Candidates

I saw the MoveOn Democratic Presidential Candidate Slate today. My analysis:

  • Carol Moseley Braun: Would do a good job. Not a chance.
  • Sharpton: Dramatically irrelevant.
  • Dean: The Ralph Nader of 2004.
  • John Edwards: Possible.
  • Dick Gephardt: I thought this was the guy from Florida, but I was wrong. I don’t know what the hell this one’s about.
  • Graham: Too conservative for my taste, and too old, and from Florida, meaning “probably corrupt.”
  • Kerrey: Has money (I stand corrected: it’s his wife’s and she thinks politics is stupid– but he’s pretty well funded anyway). Too Northern. Possible nominee. Looks like Kennedy, which may be a good thing, or not.
  • Kuchinich: Unpronouncable, unattractive, too progressive.
  • Lieberman: Practically Republican, too old, and too close to the 2000 debacle.

Herd Behavior

A memo from Steve Ballmer outlining the challenges to his company from open source software, and Linux in particular, was responsible for driving down the stock today. “We need to woo young programmers away from Linux” said the memo, which was quoted in financial television. Then the reporter said, “Linux stock is up fifty percent this morning” and showed a chart in which LNUX had, indeed, risen. Linux is not a company. VA Software, the company that trades under the symbol LNUX, is a Linux software vendor, but that’s not at all the same thing, in fact its business is less and less related to the operating system, given that it’s changed its name from “VA Linux.” Stupid investors.

Morally Reprehensible Human Beings

So, I more or less lost a friend earlier this week when I went from disagreeing with her politics to attacking her personally for holding particular beliefs. It wasn’t a polite thing to do, but I sort of got away from myself, and I just kept punching.
It resonates with the recent discussion about whether Libertarian and Republican politics (for the most part) are just variations on the theme of greedy-greedy-greedy. (Not to say that Democratic politics aren’t frequently the same thing, mind you– lobbies have their own greed, even the lobbies of the left.)

More on hypocrisy, and tending toward lies, discussed by Brad DeLong. Brings up for me the thought that the tax cut business is being pushed just like the war.

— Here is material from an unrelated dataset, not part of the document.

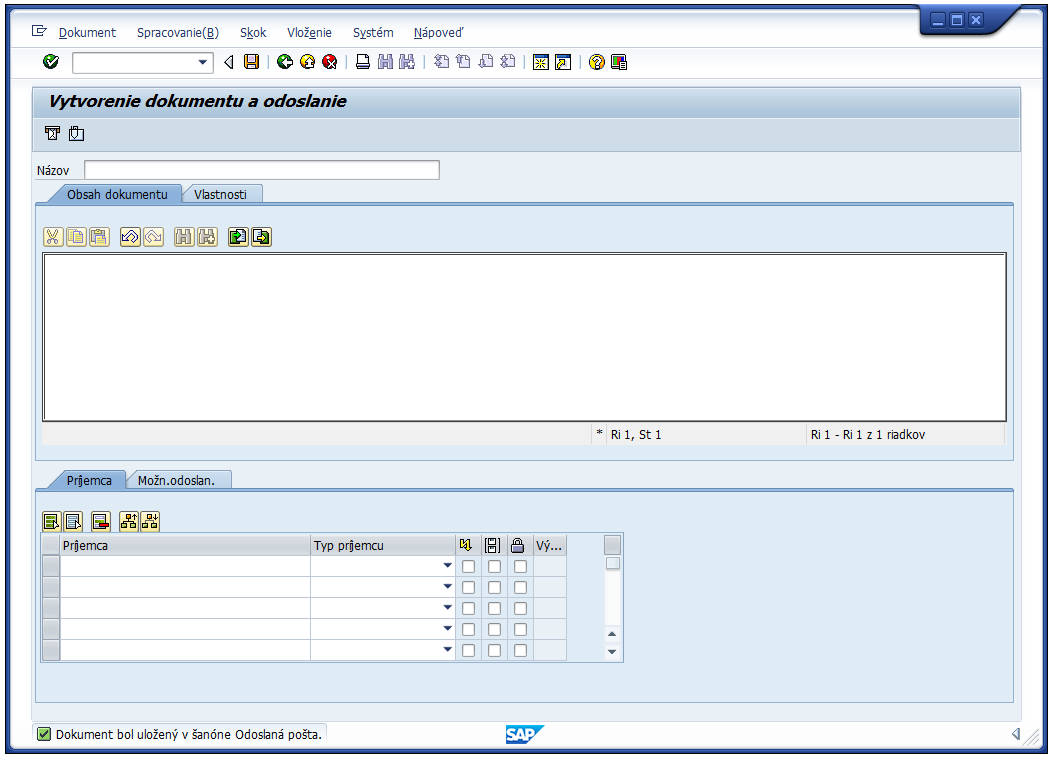
Task: Open the Typ príjemcu dropdown on the first row
Action: tap(447, 566)
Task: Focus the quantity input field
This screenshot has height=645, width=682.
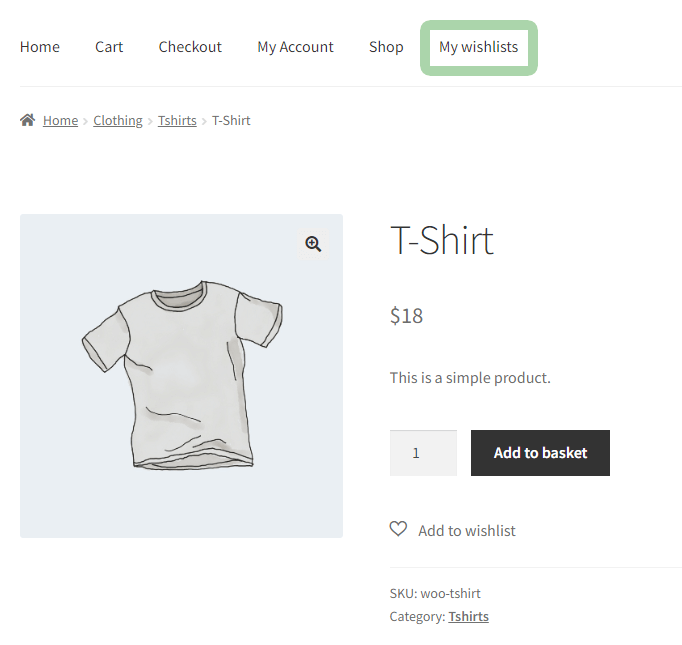Action: [x=423, y=453]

Compare: the war was pursued for less than honest and coherent reasons (WMDs being the most obvious fabrication), and it is not a glorious liberation (the looting and the unguarded nuclear waste has if anything made the Middle East more dangerous). So, too, nobody of any account (Mallard Fillmore? Rush Limbaugh?) believes the line that Bush is feeding us about the tax cut– even the conservative journalists say it’s an illogical, sop to the rich and that it’s the sort of thing which could wreck an economy. The Financial Times and the Economist are the sort of publications you’d expect to support the Party of Business. Alan Greenspan says it’s a bad idea. The party rank-and-file disagree with it but are afraid of the backlash from the Bush cronies– they won’t go on the record, because everyone who disagrees with Bush is punished, and punished harshly.

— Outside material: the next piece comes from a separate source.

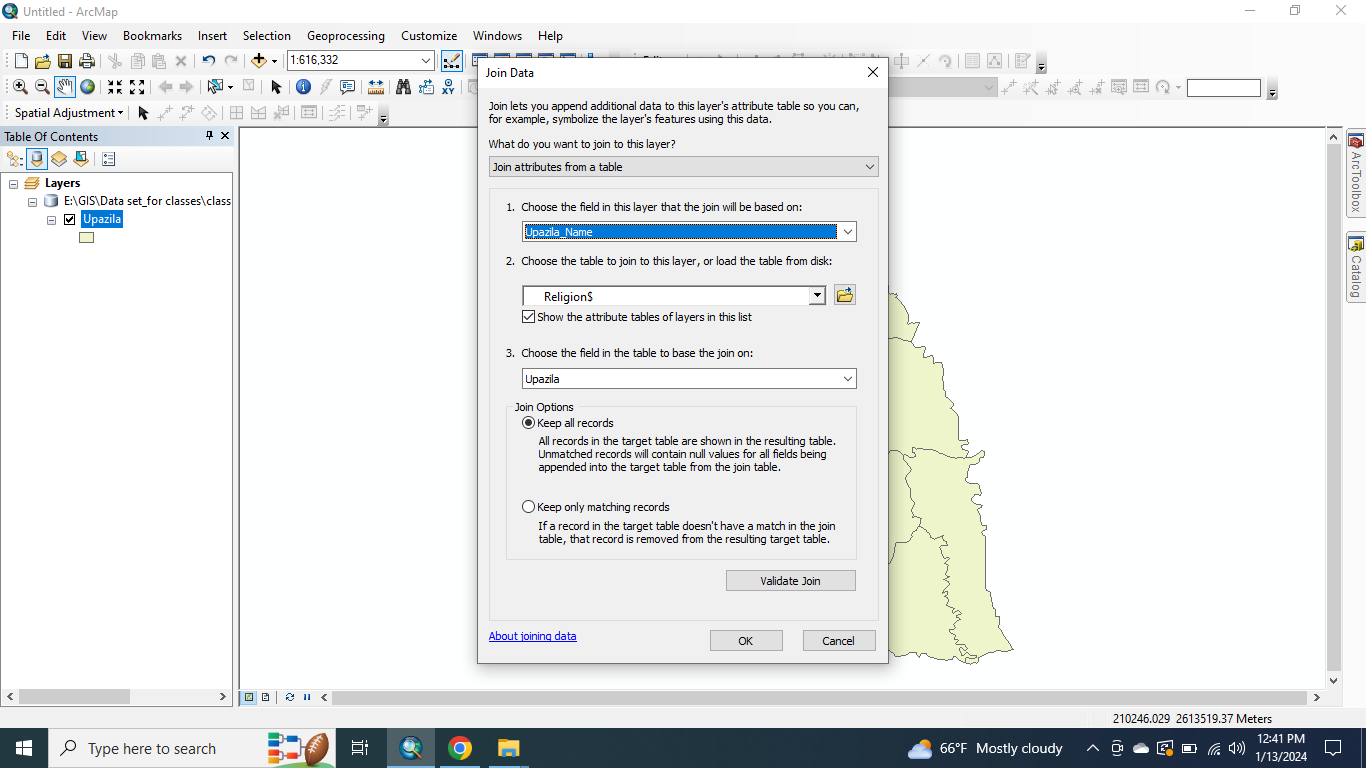Uncheck Show the attribute tables of layers
This screenshot has width=1366, height=768.
tap(528, 316)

It’s not just a sop to the rich, it’s not just a stupid mistake. It’s a deliberate plan to bankrupt the federal government and forcing it to eliminate its social programs.

And when it’s all over I guess I’ll just have to say I told you so, since I don’t know how to make it stop. Everybody knows the fight was fixed, the poor stay poor and the rich get rich, that’s how it goes, and everybody knows….

The Magic Words

I am not what you would normally call a sports fan. In fact, last night’s Sox/Rangers game was the first time I’d ever been to a professional sports game of any sort. Not only that, but I live near Fenway and I live with the park’s impact on the neighborhood: trash, traffic, parking lots and bars and schlockerias that cater only to the summer crowds. And don’t get me started about not being able to walk down Yawkey Way on game days.

But inside the park, I understood it. The buzz of thirty thousand people in overpriced uncomfortable seats on an unseasonably chilly night to witness a dream. Yes, I know it’s the team that won, not me. But I don’t care.

But there really is some sort of magic to it. I felt all the excitement of the child who gets to come out onto the green and say “Play Ball” after the anthem and before the first pitch. Well, almost: the kid they had last night stood up at the mic, then froze and fainted, and his parents carried him away.

So, tonight, I can hear the music play, an announcer mumble Nomar or Manny, and the crowd cheering faintly, and I know why, and that makes me incredibly happy.